Wednesday, November 18, 2009

Creamy Cheddar Grits

In order to get into the true spirit of this dish, imagine, if you would, that I'm writing in a southern accent. That's right, break out that old Southern twang and read as if you're sitting with Paula Deen, sipping sweet tea on a porch somewhere in Savanna; or, if you're feeling really adventurous, go ahead and read aloud. Yes ma'am, I said aloud. And no need to feel silly; everyone else will be doing it too. Ready? OK.

First, I had to find the right kind of grits. The recipe calls for fine quick-cooking, but not instant, grits. Since Dan's a grits connoisseur I trusted him to steer me to the right aisle. We went into the natural/organic food section, and Dan picked a bag of Bob's Red Mill Organic Grits. "You can see our Quality!" boasted the package. It looked like sand to me.

Not wanting to believe that we had to buy this ridiculous specialty bag of grits, I went back to the cereal aisle to see if I could find the right kind of grits but at a better price.

We bought Bob's.

Once home, I gathered the grits together with all of my other ingredients:

grits, half-and-half, butter, cheddar cheese, scallions, salt, and pepper 

I put a pot of water on the stove and brought it to a boil. I added the salt and then slowly added the grits:

I attempted to add them in a constant, slow, steady stream, while stirring constantly, but it was a bit of a struggle. Since the container I was using didn't have a pour spout, the grits didn't want to stream out in a constant motion. Instead, some would come out, then stop, then some more, then stop. I added them all though, relatively successfully, and lowered the heat to a simmer. This simmered for about 5 minutes, while I stirred occasionally. After the 5 minutes, the grits looked something like this:

I added the half-and-half and butter:

I brought this mixture to a simmer again, stirring occasionally. Once it was back up to a simmer, I lowered the heat somewhat, covered the pot and set the timer for 45 minutes. Throughout the 45 minutes, I continued to stir occasionally. Here's what the grits looked like after about 20 minutes:

Looking a bit less like soup

In the meantime, Dan grated the cheddar cheese:

I followed Ina's advice and bought really good Cabot cheddar from Vermont. Cheese is one thing I don't mess around with.

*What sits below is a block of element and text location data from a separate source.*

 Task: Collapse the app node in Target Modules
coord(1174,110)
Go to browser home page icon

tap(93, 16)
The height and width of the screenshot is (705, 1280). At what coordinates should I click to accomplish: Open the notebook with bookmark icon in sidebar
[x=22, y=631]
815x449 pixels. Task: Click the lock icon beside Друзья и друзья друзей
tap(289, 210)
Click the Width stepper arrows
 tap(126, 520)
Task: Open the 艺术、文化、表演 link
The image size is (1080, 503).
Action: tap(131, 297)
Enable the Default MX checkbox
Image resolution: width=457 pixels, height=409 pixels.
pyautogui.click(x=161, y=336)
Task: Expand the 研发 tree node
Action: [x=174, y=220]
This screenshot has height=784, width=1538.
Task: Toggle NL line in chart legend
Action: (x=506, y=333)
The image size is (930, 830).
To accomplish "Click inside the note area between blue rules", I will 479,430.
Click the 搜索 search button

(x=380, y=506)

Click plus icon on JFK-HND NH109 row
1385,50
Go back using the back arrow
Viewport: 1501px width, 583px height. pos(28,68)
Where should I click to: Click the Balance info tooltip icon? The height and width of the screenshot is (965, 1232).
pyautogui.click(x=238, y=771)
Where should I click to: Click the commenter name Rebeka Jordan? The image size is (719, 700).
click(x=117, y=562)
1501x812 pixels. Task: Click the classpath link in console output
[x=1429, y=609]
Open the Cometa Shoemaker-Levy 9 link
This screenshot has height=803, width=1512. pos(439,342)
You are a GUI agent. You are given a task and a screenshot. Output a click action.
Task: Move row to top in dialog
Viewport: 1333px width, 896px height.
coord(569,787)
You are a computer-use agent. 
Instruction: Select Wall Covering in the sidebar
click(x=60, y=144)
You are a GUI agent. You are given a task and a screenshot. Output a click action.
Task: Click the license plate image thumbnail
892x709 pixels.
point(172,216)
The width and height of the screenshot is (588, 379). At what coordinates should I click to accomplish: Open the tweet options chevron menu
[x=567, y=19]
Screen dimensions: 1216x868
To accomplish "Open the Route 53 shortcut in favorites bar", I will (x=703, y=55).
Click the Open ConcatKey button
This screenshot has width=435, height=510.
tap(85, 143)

and I chopped the scallions:

After about 45 minutes, the grits had thickened and were smooth and creamy:

Off the heat, I added the cheddar cheese and scallions and stirred to combine:

Here's the final plating:

And here's Dan's plate about 10 minutes later:

In her description Ina likens these to mashed potatoes, which I was very skeptical about. Mashed potatoes are one of my favorite things and I didn't think grits could hold a candle to them. But once I tried them, I saw the similarity. They were creamy and filling, but unlike mashed potatoes which I can eat for days, these grits were a little too rich for me.

I don't usually eat grits, and I was concerned they would be coarse or grainy, but they weren't at all. Unlike me, Dan is a big fan of grits and, as evidenced by his plate above, he really liked these. The recipe instructs to serve these hot, and that is definitely necessary. As they cooled, they became less creamy and firmed up, almost to the point that if I had wanted to, I could have made the grits into patties and fried them (yum).  

Make this when: your boyfriend's grandmother is visiting from South Carolina and you want to show her that even women who live above the Mason-Dixon Line can cook a bowl of grits. 

Next Course: Baked Sweet Potato "Fries"


  1. I'm not a fan of grits but if you make this for me I'd be willing to give them a try. They sure looked good in the picture. Dan certainly seemed to like how they came out!

  2. I genuinely do not like grits, I tried them when I was in Charleston. However I really liked this post! I found it charming, smart, funny, and a little quirky. I loved how you suggested reading it with a southern accent. I loved the way you wrote about how you tried to buy different grits but ended up with Bob's. And I loved the Make this when section. Can't wait for the sweet potato fries!

  3. Had I read this recipe before my usual "mom" breakfast I may have forgone my usual steel cut oats for these babys - though I am not they wuld have has the same effect on my cholesterol. They have become all the rage at "grits bars" at weddings these days expecially when the couple hails from above and below the maison dixon line.